A remoção eficiente de lodo é uma das etapas mais críticas no tratamento de esgoto. Sem o correto manejo do lodo acumulado nos decantadores, toda a eficiência operacional da ETE é comprometida – desde a qualidade do efluente final até o consumo energético dos sopradores e bombas. Este guia técnico apresenta os principais equipamentos disponíveis no mercado e seus critérios de seleção.
O que é lodo em uma ETE e por que removê-lo é crítico
O lodo é subproduto sólido gerado ao longo do processo de tratamento biológico e físico-químico do esgoto. Ele se acumula principalmente em duas etapas:
- Lodo primário: sedimentado nos decantadores primários, composto por sólidos suspensos brutos provenientes do esgoto bruto. Apresenta alta carga orgânica e odor intenso.
- Lodo secundário (ou biológico): gerado nos reatores biológicos e nos decantadores secundários. É composto por biomassa bacteriana — os microrganismos que degradam a matéria orgânica.
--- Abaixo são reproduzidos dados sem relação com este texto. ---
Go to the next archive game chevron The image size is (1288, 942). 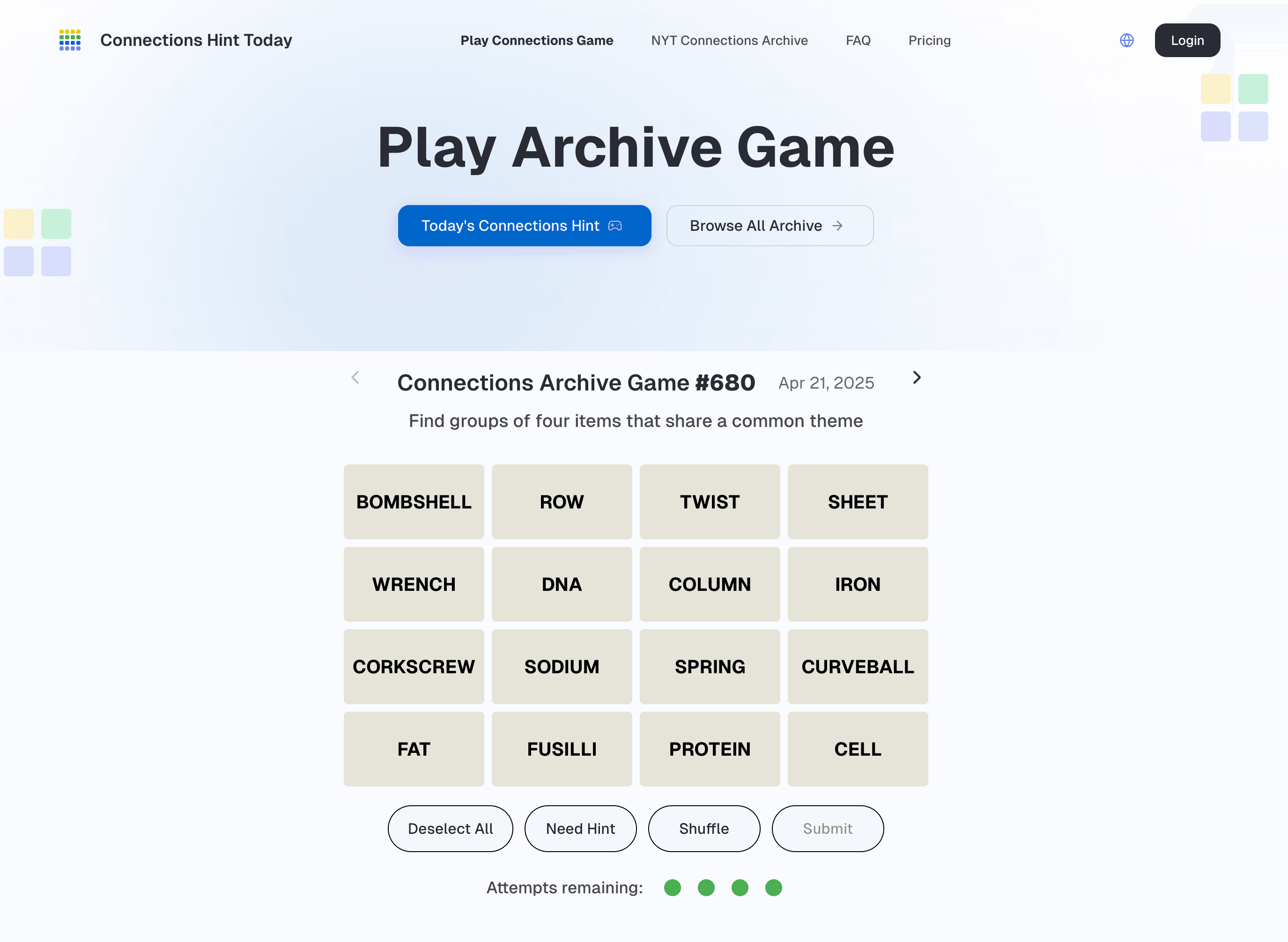[916, 377]
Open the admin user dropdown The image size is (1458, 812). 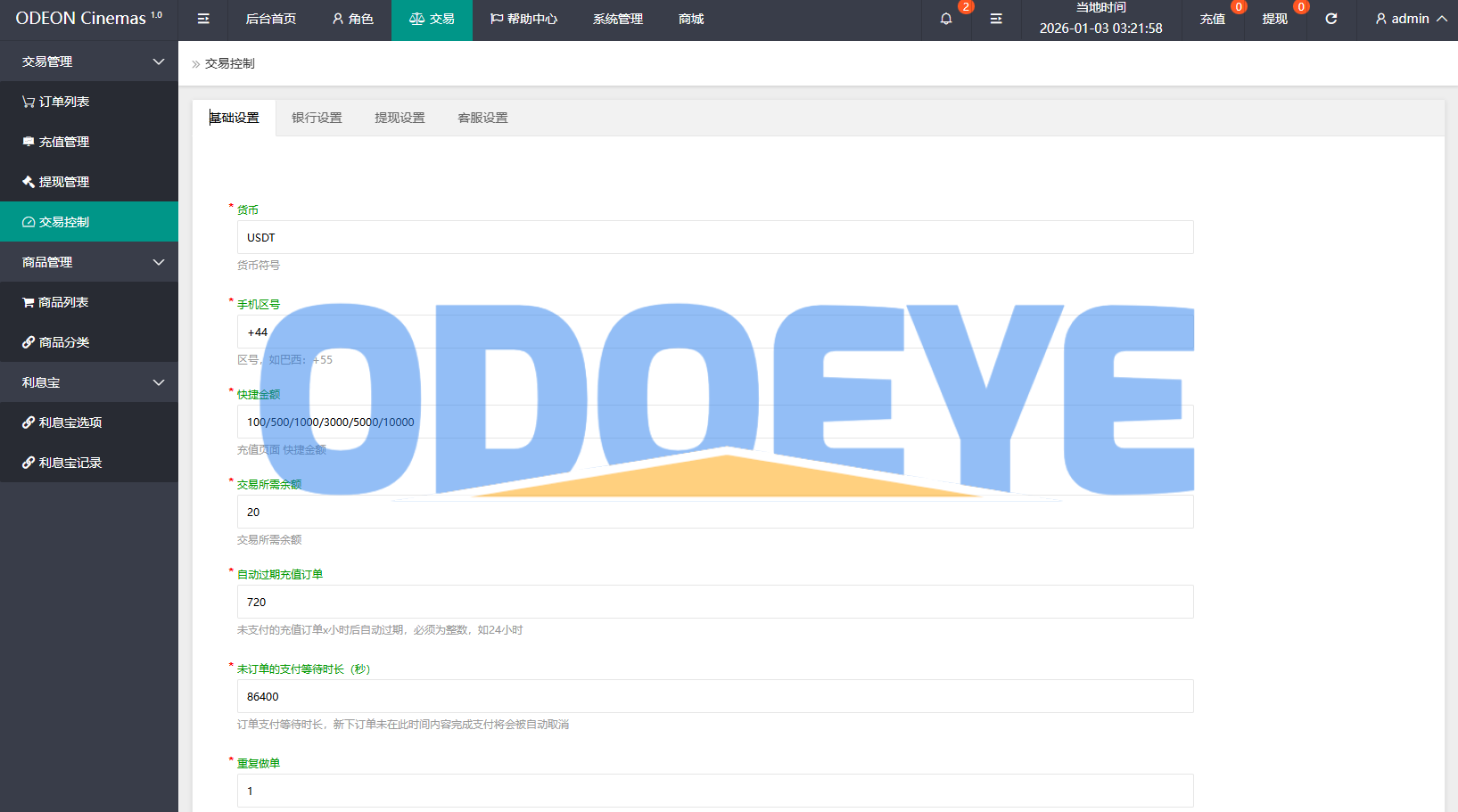click(1410, 19)
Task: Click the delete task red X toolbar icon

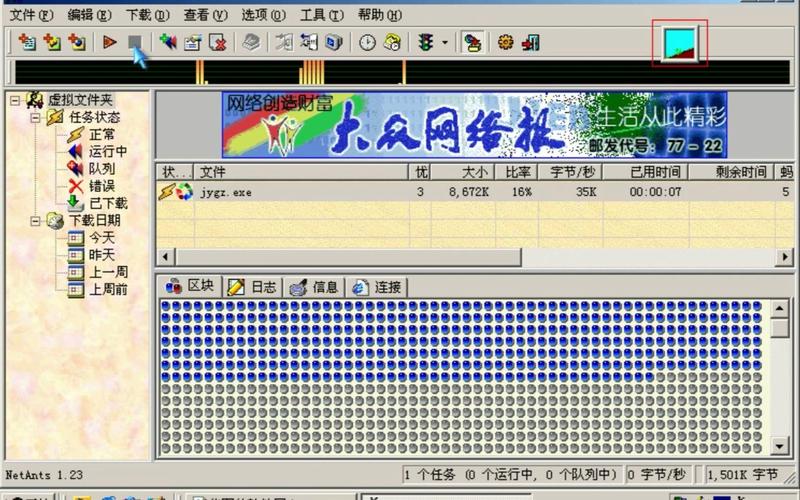Action: pos(217,42)
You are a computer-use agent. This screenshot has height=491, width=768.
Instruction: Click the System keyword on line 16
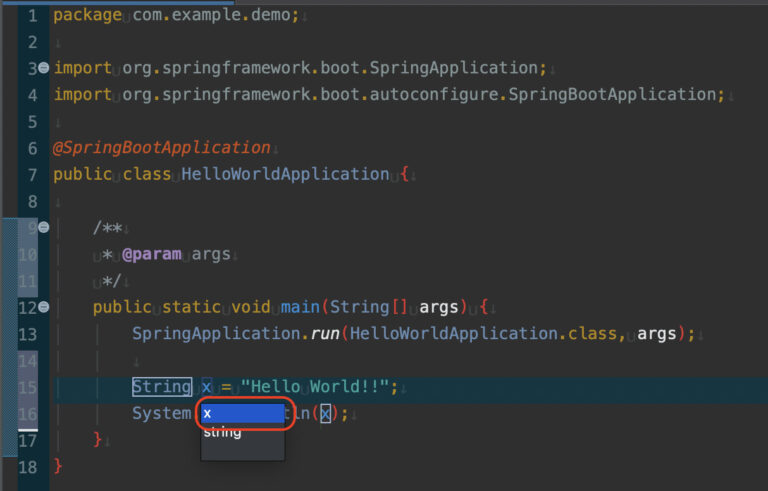coord(161,413)
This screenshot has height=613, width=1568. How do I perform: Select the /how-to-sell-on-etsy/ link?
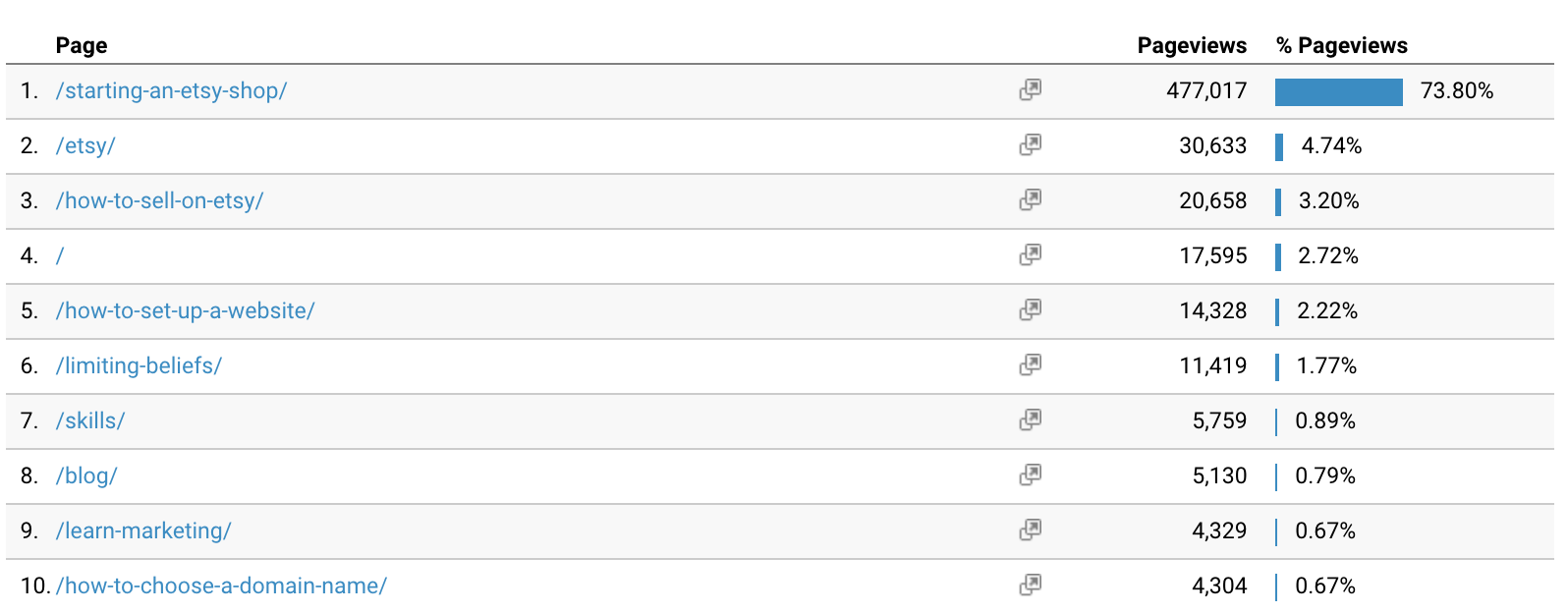(159, 200)
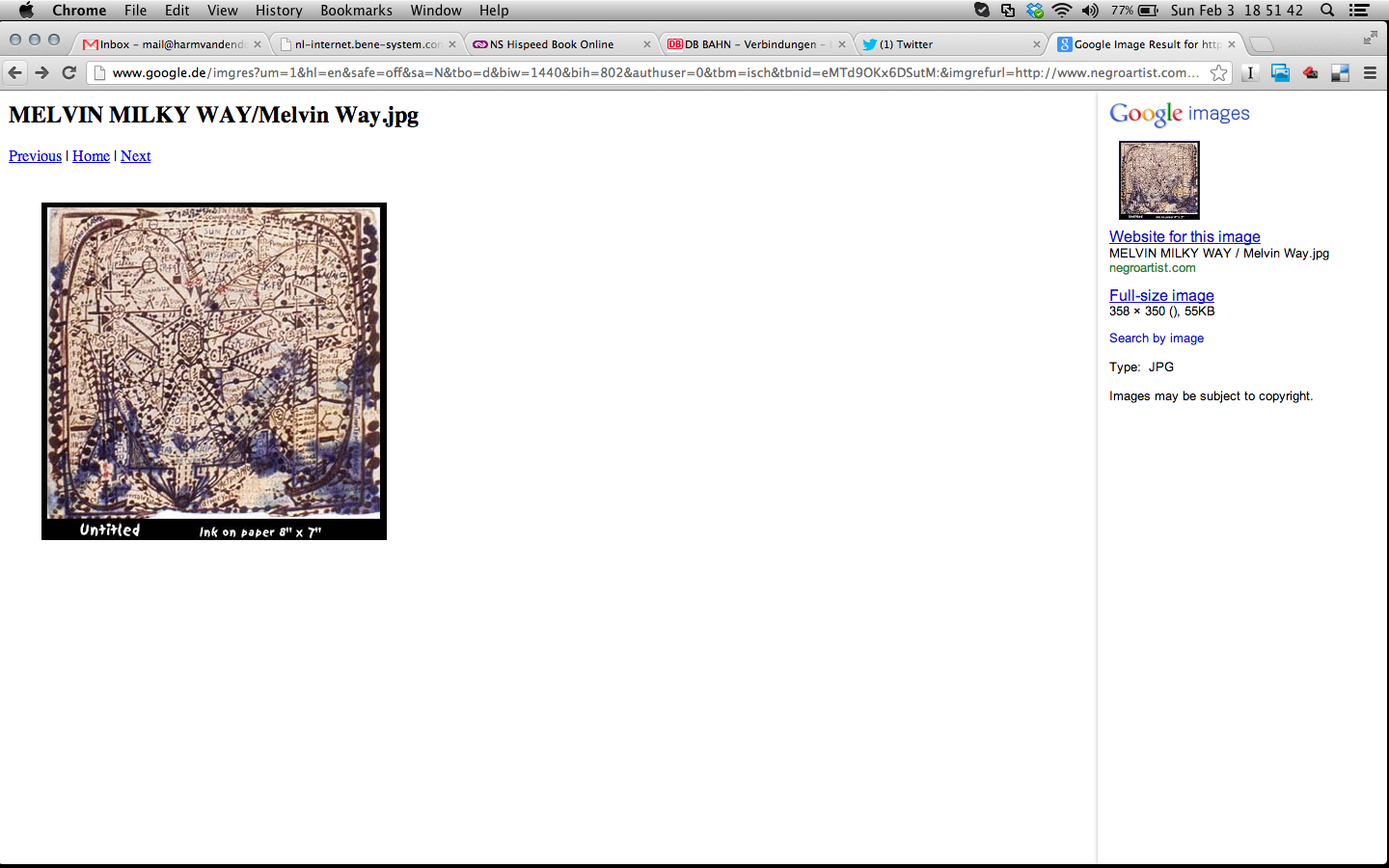Viewport: 1389px width, 868px height.
Task: Click the Google Images sidebar thumbnail
Action: tap(1158, 180)
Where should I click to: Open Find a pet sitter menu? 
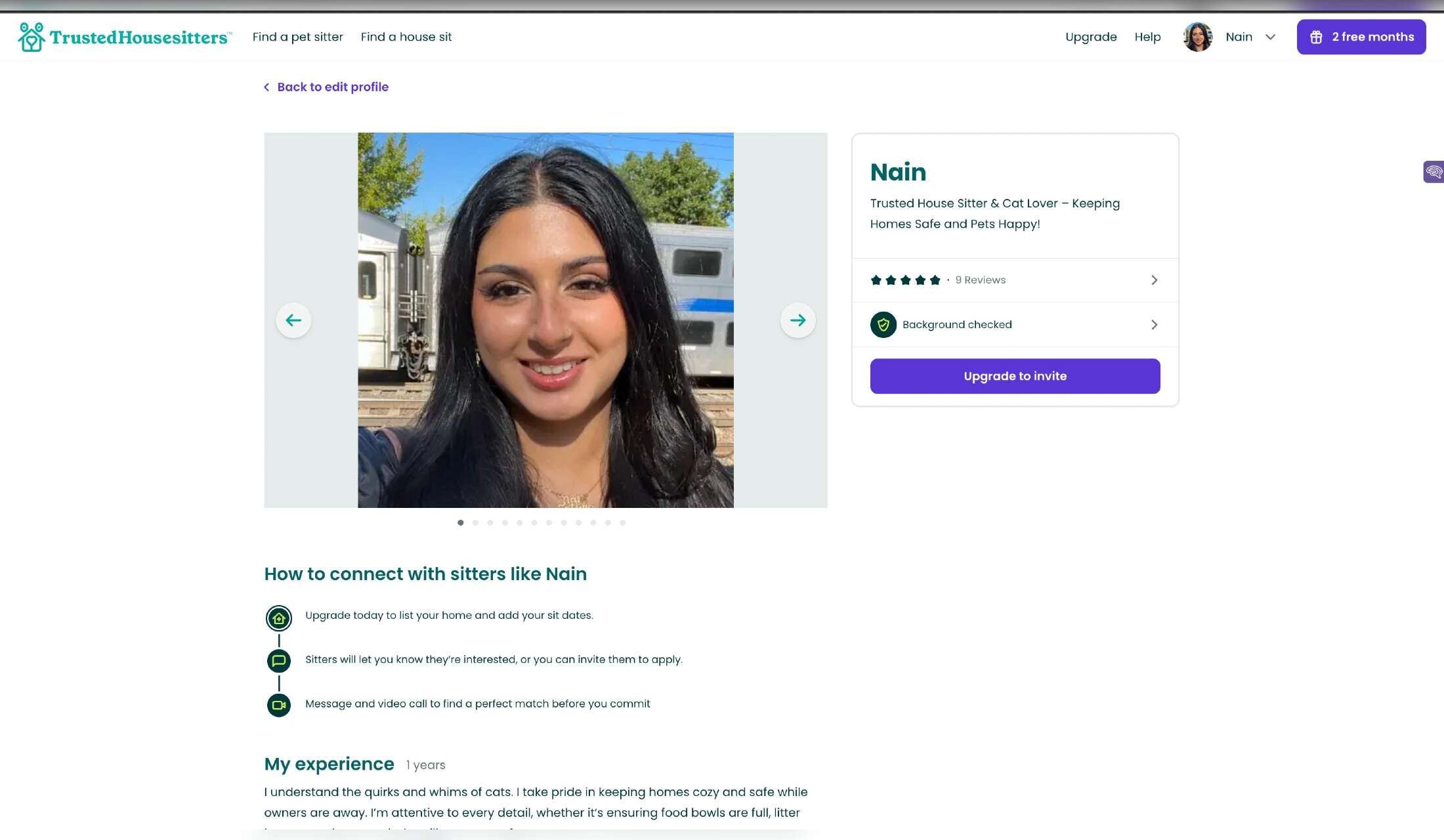tap(298, 37)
- Lodo terciário ou misto: combinação dos dois anteriores, comum em sistemas de tratamento avançado com etapas de polimento físico-químico.
Quando o lodo não é removido no tempo correto, ocorre uma série de problemas operacionais graves:
- Aumento da turbidez no efluente final — partículas de lodo flotam e passam pelos filtros
- Queda na eficiência do decantador — zona de clarificação comprometida pelo acúmulo de sólidos
- Formação de zonas anaeróbias — decomposição do lodo no fundo gera H₂S e outros gases tóxicos
- Entupimento de tubulações e bombas de recirculação — lodo adensado obstrui sistemas hidráulicos
- Não conformidade com Resolução CONAMA 430/2011 — parâmetro de SST no efluente fora do limite de 150 mg/L
Tipos de decantadores e seus mecanismos de remoção de lodo
A escolha do equipamento de remoção de lodo depende diretamente do tipo e geometria do decantador. Cada configuração exige um mecanismo específico:
Decantadores circulares
São os mais comuns em ETEs de médio e grande porte. O lodo se deposita no fundo cônico ou plano e é varrido em direção ao poço central por um raspador rotativo periférico. A remoção pode ser contínua ou intermitente dependendo da carga afluente.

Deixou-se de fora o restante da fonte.